Please copy out all of the entries below word for word, keeping every line in its original order.

====== DATA TO USE ======

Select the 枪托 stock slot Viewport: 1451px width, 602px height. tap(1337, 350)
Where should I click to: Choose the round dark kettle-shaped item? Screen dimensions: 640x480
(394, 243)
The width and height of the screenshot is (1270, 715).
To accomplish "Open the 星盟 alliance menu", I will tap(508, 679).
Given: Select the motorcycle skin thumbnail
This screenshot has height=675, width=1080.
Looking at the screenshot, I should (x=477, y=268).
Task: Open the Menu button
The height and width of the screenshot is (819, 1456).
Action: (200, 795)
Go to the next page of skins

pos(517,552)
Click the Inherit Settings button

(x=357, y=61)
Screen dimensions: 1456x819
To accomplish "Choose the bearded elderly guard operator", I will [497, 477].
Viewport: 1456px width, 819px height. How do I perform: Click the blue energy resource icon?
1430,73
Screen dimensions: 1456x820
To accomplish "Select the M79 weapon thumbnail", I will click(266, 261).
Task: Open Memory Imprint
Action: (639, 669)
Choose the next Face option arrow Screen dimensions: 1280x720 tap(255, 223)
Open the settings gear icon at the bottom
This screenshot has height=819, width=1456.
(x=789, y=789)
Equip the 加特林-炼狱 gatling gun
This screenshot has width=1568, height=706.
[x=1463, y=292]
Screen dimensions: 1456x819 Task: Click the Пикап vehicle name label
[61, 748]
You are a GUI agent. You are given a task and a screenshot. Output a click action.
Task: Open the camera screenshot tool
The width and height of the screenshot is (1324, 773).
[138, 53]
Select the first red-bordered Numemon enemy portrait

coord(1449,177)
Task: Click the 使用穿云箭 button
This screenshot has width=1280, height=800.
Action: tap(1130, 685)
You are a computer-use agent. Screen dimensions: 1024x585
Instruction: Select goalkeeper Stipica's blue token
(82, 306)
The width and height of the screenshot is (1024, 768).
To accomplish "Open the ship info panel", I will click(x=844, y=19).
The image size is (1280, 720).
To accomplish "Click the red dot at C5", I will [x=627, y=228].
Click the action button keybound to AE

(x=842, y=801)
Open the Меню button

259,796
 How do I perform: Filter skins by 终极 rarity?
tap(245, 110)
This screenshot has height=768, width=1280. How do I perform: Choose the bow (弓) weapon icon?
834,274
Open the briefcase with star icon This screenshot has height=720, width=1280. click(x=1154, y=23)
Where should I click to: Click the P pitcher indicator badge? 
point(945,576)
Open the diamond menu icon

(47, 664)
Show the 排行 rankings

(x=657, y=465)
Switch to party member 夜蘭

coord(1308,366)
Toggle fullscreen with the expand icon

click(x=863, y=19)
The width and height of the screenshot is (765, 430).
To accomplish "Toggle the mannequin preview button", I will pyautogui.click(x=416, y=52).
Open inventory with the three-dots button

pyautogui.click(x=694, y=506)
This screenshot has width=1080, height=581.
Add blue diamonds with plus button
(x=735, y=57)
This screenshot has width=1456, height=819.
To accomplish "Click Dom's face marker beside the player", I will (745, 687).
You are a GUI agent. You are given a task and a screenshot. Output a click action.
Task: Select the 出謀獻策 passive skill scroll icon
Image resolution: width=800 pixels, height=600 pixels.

======

### RESULT
Select the 枪托 stock slot Viewport: 1451px width, 602px height. tap(1337, 350)
Where should I click to: Choose the round dark kettle-shaped item? Screen dimensions: 640x480
(394, 243)
The width and height of the screenshot is (1270, 715).
To accomplish "Open the 星盟 alliance menu", I will tap(508, 679).
Given: Select the motorcycle skin thumbnail
This screenshot has height=675, width=1080.
Looking at the screenshot, I should (x=477, y=268).
Task: Open the Menu button
The height and width of the screenshot is (819, 1456).
Action: (200, 795)
Go to the next page of skins

pos(517,552)
Click the Inherit Settings button

(x=357, y=61)
Screen dimensions: 1456x819
To accomplish "Choose the bearded elderly guard operator", I will [497, 477].
Viewport: 1456px width, 819px height. How do I perform: Click the blue energy resource icon?
1430,73
Screen dimensions: 1456x820
To accomplish "Select the M79 weapon thumbnail", I will click(266, 261).
Task: Open Memory Imprint
Action: (639, 669)
Choose the next Face option arrow Screen dimensions: 1280x720 tap(255, 223)
Open the settings gear icon at the bottom
This screenshot has height=819, width=1456.
(x=789, y=789)
Equip the 加特林-炼狱 gatling gun
This screenshot has width=1568, height=706.
[x=1463, y=292]
Screen dimensions: 1456x819 Task: Click the Пикап vehicle name label
[61, 748]
You are a GUI agent. You are given a task and a screenshot. Output a click action.
Task: Open the camera screenshot tool
The width and height of the screenshot is (1324, 773).
[138, 53]
Select the first red-bordered Numemon enemy portrait

coord(1449,177)
Task: Click the 使用穿云箭 button
This screenshot has width=1280, height=800.
Action: tap(1130, 685)
You are a computer-use agent. Screen dimensions: 1024x585
Instruction: Select goalkeeper Stipica's blue token
(82, 306)
The width and height of the screenshot is (1024, 768).
To accomplish "Open the ship info panel", I will click(x=844, y=19).
The image size is (1280, 720).
To accomplish "Click the red dot at C5", I will [x=627, y=228].
Click the action button keybound to AE

(x=842, y=801)
Open the Меню button

259,796
 How do I perform: Filter skins by 终极 rarity?
tap(245, 110)
This screenshot has height=768, width=1280. How do I perform: Choose the bow (弓) weapon icon?
834,274
Open the briefcase with star icon This screenshot has height=720, width=1280. click(x=1154, y=23)
Where should I click to: Click the P pitcher indicator badge? 
point(945,576)
Open the diamond menu icon

(47, 664)
Show the 排行 rankings

(x=657, y=465)
Switch to party member 夜蘭

coord(1308,366)
Toggle fullscreen with the expand icon

click(x=863, y=19)
The width and height of the screenshot is (765, 430).
To accomplish "Toggle the mannequin preview button", I will pyautogui.click(x=416, y=52).
Open inventory with the three-dots button

pyautogui.click(x=694, y=506)
This screenshot has width=1080, height=581.
Add blue diamonds with plus button
(x=735, y=57)
This screenshot has width=1456, height=819.
To accomplish "Click Dom's face marker beside the player", I will (745, 687).
You are a GUI agent. You are given a task and a screenshot. Output a click action.
Task: Select the 出謀獻策 passive skill scroll icon
Image resolution: width=800 pixels, height=600 pixels.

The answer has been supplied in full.